Assembly and regulation of prothrombinase complex on B16F10 melanoma cells

A number of studies indicate that coagulation proteases play significant roles in cancer biology. Melanoma is a highly metastatic cancer, and there is evidence that thrombin contributes to this aggressive pattern. However, few studies correlate this type of cancer with formation of the prothrombinase complex, which is responsible for conversion of prothrombin into thrombin in the coagulation system. The aim of this study was to investigate the assembly and regulation of prothrombinase complex on the murine melanoma cell line, B16F10. B16F10 cells were unable to activate prothrombin except when previously incubated with factor Xa. This effect was dependent on factor Xa binding to cell membranes, since no activation was detected with Gla-domainless factor Xa. The thrombin formation by B16F10-bound factor Xa was enhanced ∼10 fold in the presence of factor Va, indicating the assembly of prothrombinase complex.
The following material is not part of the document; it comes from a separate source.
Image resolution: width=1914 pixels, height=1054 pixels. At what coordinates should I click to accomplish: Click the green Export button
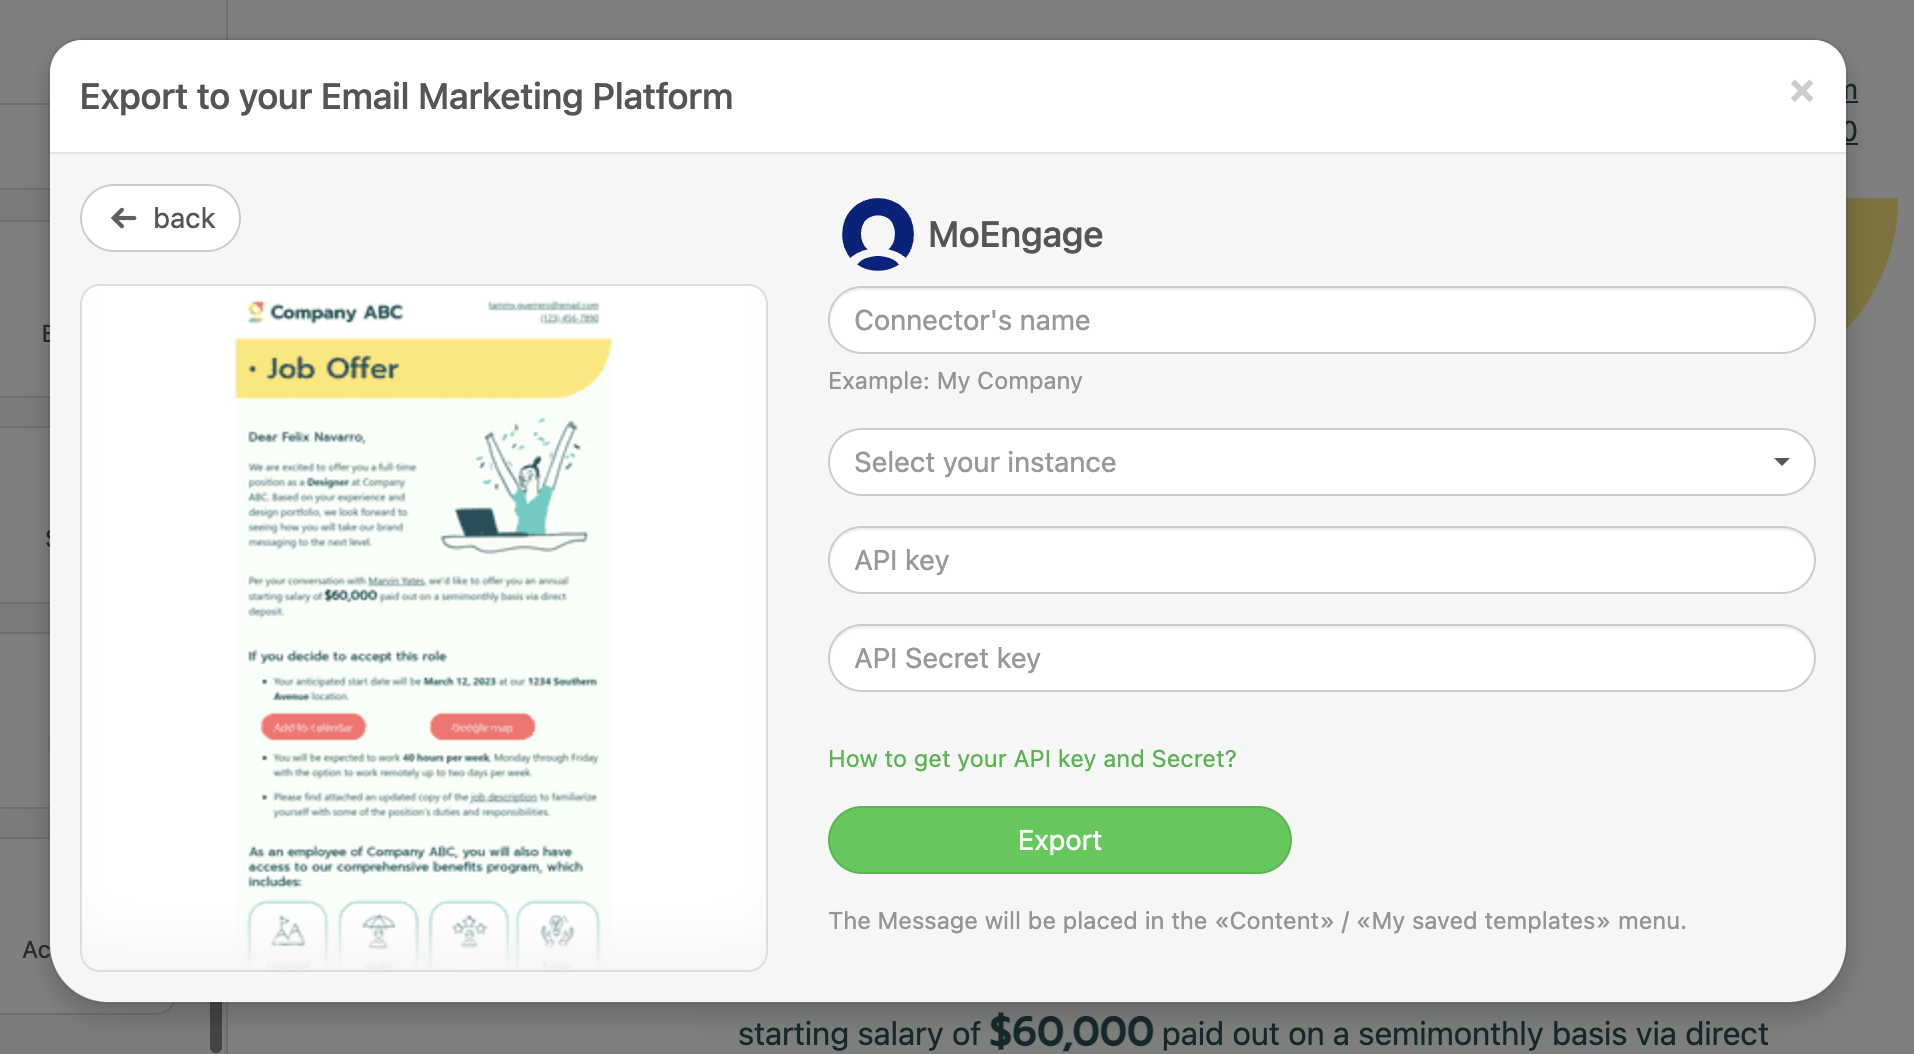[x=1059, y=840]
Differently from platelets, B16F10-assembled prothrombinase complex was inhibited by prothrombin fragment 1 but not by fragment 2. In addition, bothrojaracin, a specific ligand of proexosite I on prothrombin, caused a significant decrease in the zymogen activation. Our data demonstrate that B16F10 melanoma cells generate thrombin by promoting assembly of the prothrombinase complex. This ability might be correlated with the increased metastatic potential of this cell line. Moreover, B16F10-assembled prothrombinase complex seems to be modulated in a different way from that found for the physiological complex assembled on platelets.